Your output must be the line containing "This screenshot has height=671, width=1015." followed by every later line in the entries below, all copied exactly.

Task data Block Start

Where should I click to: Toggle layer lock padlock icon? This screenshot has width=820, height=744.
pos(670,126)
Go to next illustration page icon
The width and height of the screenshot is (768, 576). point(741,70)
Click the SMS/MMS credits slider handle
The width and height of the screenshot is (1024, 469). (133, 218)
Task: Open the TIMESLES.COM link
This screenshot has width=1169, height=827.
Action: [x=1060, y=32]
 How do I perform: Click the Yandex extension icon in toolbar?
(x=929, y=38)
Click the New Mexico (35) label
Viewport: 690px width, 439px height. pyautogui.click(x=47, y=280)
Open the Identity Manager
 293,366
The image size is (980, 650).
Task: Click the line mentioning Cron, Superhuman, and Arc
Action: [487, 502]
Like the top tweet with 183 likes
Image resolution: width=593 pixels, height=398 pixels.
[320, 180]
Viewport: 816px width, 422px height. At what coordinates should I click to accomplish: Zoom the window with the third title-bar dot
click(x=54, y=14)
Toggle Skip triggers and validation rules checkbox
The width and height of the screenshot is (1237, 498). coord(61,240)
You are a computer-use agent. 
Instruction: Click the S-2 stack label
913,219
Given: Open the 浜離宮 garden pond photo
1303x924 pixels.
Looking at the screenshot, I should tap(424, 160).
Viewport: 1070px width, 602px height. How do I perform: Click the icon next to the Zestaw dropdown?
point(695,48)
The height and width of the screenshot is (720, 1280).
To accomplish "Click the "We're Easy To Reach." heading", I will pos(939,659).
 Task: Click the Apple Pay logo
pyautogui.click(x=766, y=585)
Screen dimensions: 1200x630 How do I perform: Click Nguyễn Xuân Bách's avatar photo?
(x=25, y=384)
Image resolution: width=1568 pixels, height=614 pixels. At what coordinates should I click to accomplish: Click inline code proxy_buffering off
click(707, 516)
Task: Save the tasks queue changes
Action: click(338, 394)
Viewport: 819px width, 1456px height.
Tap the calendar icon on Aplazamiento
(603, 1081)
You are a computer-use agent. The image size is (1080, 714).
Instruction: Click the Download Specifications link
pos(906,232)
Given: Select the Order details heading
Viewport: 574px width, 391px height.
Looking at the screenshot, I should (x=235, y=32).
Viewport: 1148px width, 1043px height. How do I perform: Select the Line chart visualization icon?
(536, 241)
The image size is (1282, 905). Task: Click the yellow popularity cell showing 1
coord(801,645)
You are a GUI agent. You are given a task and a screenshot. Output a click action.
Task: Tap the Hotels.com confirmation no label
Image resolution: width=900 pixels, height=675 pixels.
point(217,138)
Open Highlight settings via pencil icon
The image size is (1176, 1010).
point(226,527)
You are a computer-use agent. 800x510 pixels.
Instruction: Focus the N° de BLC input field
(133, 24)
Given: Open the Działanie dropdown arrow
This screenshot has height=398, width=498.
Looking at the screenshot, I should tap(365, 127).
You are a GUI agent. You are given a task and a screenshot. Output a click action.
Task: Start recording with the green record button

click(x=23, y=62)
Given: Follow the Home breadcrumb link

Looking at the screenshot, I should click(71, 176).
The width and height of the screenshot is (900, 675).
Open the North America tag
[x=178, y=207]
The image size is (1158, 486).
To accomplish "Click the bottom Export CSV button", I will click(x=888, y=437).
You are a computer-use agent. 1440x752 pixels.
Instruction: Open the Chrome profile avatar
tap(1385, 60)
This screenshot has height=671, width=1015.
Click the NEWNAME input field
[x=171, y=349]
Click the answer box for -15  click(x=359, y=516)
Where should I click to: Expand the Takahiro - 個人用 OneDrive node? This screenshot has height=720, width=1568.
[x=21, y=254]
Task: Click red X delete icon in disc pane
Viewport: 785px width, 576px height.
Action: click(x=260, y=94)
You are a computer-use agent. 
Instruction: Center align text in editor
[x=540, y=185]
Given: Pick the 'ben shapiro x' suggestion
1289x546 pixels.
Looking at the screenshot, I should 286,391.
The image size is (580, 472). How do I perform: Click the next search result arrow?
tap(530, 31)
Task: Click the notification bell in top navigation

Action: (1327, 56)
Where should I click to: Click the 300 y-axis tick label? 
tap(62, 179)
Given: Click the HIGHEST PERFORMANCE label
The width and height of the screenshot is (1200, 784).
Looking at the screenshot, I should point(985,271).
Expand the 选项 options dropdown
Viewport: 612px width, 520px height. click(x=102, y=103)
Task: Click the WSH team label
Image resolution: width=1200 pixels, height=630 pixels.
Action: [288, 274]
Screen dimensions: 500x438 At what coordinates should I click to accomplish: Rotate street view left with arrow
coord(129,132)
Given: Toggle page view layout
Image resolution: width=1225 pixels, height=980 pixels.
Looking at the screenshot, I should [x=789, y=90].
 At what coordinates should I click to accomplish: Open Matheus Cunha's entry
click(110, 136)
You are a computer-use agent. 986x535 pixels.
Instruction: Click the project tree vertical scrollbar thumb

Task data Block End

### [Response area]
This screenshot has height=671, width=1015.
Click the NEWNAME input field
[x=171, y=349]
Click the answer box for -15  click(x=359, y=516)
Where should I click to: Expand the Takahiro - 個人用 OneDrive node? This screenshot has height=720, width=1568.
[x=21, y=254]
Task: Click red X delete icon in disc pane
Viewport: 785px width, 576px height.
Action: click(x=260, y=94)
You are a computer-use agent. 
Instruction: Center align text in editor
[x=540, y=185]
Given: Pick the 'ben shapiro x' suggestion
1289x546 pixels.
Looking at the screenshot, I should 286,391.
The image size is (580, 472). How do I perform: Click the next search result arrow?
tap(530, 31)
Task: Click the notification bell in top navigation

Action: (1327, 56)
Where should I click to: Click the 300 y-axis tick label? 
tap(62, 179)
Given: Click the HIGHEST PERFORMANCE label
The width and height of the screenshot is (1200, 784).
Looking at the screenshot, I should point(985,271).
Expand the 选项 options dropdown
Viewport: 612px width, 520px height. click(x=102, y=103)
Task: Click the WSH team label
Image resolution: width=1200 pixels, height=630 pixels.
Action: [288, 274]
Screen dimensions: 500x438 At what coordinates should I click to accomplish: Rotate street view left with arrow
coord(129,132)
Given: Toggle page view layout
Image resolution: width=1225 pixels, height=980 pixels.
Looking at the screenshot, I should [x=789, y=90].
 At what coordinates should I click to accomplish: Open Matheus Cunha's entry
click(110, 136)
You are a computer-use agent. 986x535 pixels.
Instruction: Click the project tree vertical scrollbar thumb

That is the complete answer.